**Assignment**
Whenever a line in the listing below holds the string "will", include it in the count. Say how many such lines there are and nothing more.

**Available records**

+-------+

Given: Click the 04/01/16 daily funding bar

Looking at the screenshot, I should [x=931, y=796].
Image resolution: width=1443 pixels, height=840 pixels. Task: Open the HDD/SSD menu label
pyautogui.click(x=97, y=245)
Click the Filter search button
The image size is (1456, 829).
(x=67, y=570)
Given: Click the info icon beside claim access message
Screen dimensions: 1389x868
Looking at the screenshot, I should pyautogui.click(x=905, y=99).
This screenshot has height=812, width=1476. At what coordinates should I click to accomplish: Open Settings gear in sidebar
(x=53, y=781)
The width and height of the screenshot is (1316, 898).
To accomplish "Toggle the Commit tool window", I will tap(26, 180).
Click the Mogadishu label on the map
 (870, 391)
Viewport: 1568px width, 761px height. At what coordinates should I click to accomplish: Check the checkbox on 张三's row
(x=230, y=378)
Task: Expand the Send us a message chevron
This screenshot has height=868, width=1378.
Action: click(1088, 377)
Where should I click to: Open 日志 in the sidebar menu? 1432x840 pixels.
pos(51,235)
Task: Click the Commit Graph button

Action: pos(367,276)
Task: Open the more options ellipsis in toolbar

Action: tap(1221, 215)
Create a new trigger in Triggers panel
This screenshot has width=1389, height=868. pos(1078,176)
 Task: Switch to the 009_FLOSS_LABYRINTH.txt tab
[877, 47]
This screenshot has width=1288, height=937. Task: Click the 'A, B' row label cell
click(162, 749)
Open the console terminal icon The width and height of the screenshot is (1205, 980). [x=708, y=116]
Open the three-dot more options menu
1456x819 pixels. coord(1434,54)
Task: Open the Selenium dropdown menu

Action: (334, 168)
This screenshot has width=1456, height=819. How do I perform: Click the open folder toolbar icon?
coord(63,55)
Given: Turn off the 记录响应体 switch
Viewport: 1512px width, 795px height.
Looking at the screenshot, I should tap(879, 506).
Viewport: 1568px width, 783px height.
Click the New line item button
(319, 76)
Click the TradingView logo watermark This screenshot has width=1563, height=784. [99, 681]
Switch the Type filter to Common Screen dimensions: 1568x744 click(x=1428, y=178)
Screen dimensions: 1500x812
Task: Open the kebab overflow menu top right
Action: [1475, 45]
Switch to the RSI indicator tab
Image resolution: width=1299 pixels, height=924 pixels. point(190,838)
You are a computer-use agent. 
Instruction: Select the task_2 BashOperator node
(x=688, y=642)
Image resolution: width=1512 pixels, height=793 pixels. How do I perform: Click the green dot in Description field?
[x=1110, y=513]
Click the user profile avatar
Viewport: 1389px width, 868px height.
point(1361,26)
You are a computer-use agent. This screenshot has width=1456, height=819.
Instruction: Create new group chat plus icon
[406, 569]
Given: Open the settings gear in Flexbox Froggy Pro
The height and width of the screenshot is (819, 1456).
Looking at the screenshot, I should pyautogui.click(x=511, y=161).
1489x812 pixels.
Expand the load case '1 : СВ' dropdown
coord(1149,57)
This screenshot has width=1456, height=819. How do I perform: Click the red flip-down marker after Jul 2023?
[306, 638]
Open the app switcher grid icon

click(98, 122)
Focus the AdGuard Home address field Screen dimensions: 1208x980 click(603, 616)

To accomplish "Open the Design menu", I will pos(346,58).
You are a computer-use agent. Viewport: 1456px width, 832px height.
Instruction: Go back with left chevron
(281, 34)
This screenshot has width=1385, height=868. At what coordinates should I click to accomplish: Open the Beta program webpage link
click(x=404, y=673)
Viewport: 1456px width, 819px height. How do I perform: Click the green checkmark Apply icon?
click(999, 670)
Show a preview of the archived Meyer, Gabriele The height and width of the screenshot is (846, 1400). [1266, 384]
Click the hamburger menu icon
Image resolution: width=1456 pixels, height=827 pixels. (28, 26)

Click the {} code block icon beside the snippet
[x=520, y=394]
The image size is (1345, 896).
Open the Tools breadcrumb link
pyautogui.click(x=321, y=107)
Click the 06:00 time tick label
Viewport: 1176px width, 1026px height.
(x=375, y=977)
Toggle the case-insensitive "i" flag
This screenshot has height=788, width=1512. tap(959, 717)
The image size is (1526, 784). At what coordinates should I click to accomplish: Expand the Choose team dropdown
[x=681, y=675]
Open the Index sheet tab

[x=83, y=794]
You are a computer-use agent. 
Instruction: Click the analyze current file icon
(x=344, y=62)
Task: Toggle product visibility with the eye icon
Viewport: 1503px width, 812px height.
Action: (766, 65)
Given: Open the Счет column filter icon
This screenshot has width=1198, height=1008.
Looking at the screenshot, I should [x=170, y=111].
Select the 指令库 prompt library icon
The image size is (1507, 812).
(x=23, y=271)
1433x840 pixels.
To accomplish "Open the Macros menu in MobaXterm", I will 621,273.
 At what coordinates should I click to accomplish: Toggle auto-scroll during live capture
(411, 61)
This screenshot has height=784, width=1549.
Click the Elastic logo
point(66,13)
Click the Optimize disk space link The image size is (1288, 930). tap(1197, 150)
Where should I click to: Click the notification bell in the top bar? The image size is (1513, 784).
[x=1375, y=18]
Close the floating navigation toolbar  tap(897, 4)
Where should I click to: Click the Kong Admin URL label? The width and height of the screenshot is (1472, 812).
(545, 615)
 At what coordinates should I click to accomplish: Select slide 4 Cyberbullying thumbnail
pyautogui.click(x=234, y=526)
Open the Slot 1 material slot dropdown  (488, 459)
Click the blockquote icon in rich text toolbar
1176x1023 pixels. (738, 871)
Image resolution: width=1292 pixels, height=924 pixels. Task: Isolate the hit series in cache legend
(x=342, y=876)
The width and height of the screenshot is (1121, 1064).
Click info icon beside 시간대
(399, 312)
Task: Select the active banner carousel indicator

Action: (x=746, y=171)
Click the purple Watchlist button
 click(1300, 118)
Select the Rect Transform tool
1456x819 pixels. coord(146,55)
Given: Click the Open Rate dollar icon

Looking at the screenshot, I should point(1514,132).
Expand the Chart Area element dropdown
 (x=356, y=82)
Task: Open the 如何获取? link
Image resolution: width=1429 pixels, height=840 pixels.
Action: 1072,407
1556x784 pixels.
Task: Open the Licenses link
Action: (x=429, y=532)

+-------+

**Output of the exercise**
3